Tag Archives: taxes

My Perspective of Accountants and CPAs

Larry Goldsmith

by Larry Goldsmith, JD, CPA, MAFF, and Julieann Chaet, CPA, MAFF

I’ve always looked at accountants, CPAs or not, as instruments or tools to be used by the IRS or the banks, or buyers and sellers of businesses. What I mean by that is, accountants working in public accounting firms complete the tasks for the Internal Revenue Service to collect its taxes. We provide the measuring stick used by bankers to lend money. We are the instrument that verifies income and assets for the buyers and sellers of businesses. We are important because we produce the tax returns the IRS looks for and the financial statements the banks require. We provide the verification to business that the company is profitable.

To our clients, we become the trusted individuals they depend on to prepare their tax returns or to prepare their company’s financial statement. But all too many times clients will make financial decisions without asking for their accountant’s opinion. I have to say my favorite clients are the ones who call me up to say “Are you busy?” or “Do you have a minute?”  The truth is, I was busy, but that interruption when they ask for my opinion or ask me a question, can save them hundreds or even thousands of dollars.

===

• **Task to complete**
Reproduce the part of the passage about accountants and CPAs that begins with the words "My Perspective of" and ends with "company is profitable.". The listing that follows comes from a separate source.

• **Exercise data**
===

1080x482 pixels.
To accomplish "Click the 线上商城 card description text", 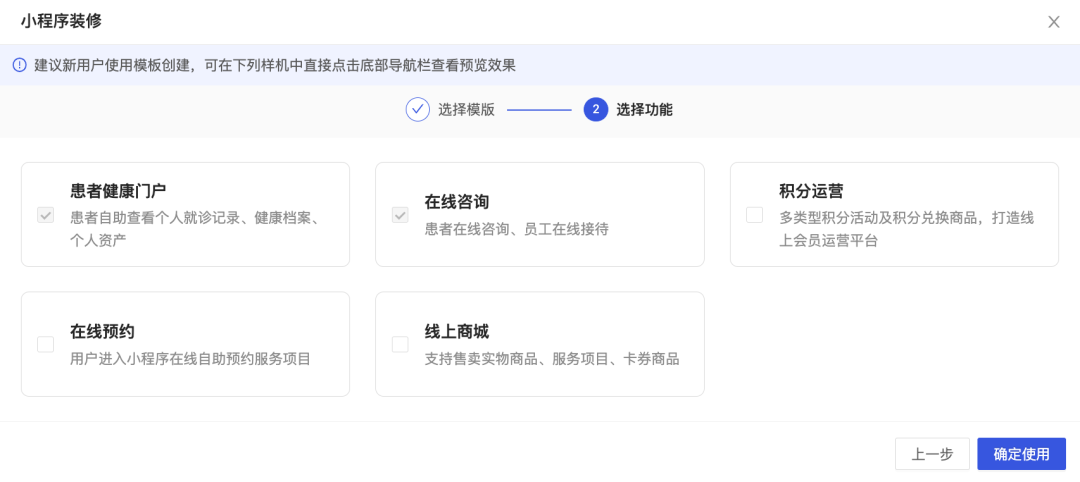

===

• **Answer box**
My Perspective of Accountants and CPAs

Larry Goldsmith

by Larry Goldsmith, JD, CPA, MAFF, and Julieann Chaet, CPA, MAFF

I’ve always looked at accountants, CPAs or not, as instruments or tools to be used by the IRS or the banks, or buyers and sellers of businesses. What I mean by that is, accountants working in public accounting firms complete the tasks for the Internal Revenue Service to collect its taxes. We provide the measuring stick used by bankers to lend money. We are the instrument that verifies income and assets for the buyers and sellers of businesses. We are important because we produce the tax returns the IRS looks for and the financial statements the banks require. We provide the verification to business that the company is profitable.